What do y'all use awk for really? 20 of using Linux, I've never had to use awk. And I've done a looot of scripting in my days. Anything from building my own clone of polybar using eww (with loads of scripts underneath), to automated systems for bulk handling of student assignments back at uni when I used to help out with grading and such.

What's awk good for that other standard utilities can't do?

[–] vk6flab@lemmy.radio 3 points 11 hours ago (2 children)

I've been using Linux for 25 years, awk is a more recent addition to my arsenal, but rapidly becoming more and more useful.

For example, awk is extremely helpful if you want to rearrange columns, do math on columns, essentially do things that would take multiple lines of bash with cut and read.

[–] nik9000@programming.dev 3 points 10 hours ago

I used to switch to perl or python if I needed awk. These days I don't tend to run into it as much. Not sure if that was a good choice. But it's how I spent the past 25 years.

[–] victorz@lemmy.world 2 points 11 hours ago

That makes sense!
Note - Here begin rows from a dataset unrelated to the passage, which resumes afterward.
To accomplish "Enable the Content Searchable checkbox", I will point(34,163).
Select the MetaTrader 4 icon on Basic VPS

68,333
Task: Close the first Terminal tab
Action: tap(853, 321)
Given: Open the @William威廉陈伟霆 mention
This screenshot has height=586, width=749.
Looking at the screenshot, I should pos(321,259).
I think I'd be running Nushell for this if the scripts didn't need to be very portable, sounds like a good use case for that.

[–] dontsayaword@piefed.social 3 points 13 hours ago* (last edited 13 hours ago) (1 children)
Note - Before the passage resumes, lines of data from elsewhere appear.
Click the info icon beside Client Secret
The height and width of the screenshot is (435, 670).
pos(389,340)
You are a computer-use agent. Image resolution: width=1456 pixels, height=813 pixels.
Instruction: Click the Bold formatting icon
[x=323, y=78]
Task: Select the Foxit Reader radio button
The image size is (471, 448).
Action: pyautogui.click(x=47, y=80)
I usually use something like awk '{print $2}' to get a bit of some output

Ex: list processes, grep for the line I want, then awk out the chunk I want from that line (the pid):

ps aux | grep myprogram | awk '{print $2}'

[–] hallettj@leminal.space 4 points 13 hours ago (1 children)

That's the only think I know how to do with awk, and I reach for it a lot! cut is purpose-built for that function, and is supposedly easier to understand; but it doesn't seem to just work like awk does.

[–] victorz@lemmy.world 2 points 11 hours ago (1 children)

I think cut is a little bit finicky because two consecutive occurrences of the cell delimiter counts, and gives an empty cell when selecting the index between them.

choose is a bit better at this from what I remember, which is like the modern cut, I believe, of course written in Rust.

Otherwise Nushell excels at this sort of thing, although I don't really use it.

[–] hallettj@leminal.space 2 points 10 hours ago

Oh, I hadn't heard about choose!

I have been using Nushell, and you're right, it is great at parsing input. Commands like detect columns and parse are very nice, and have been supplanting awk for me.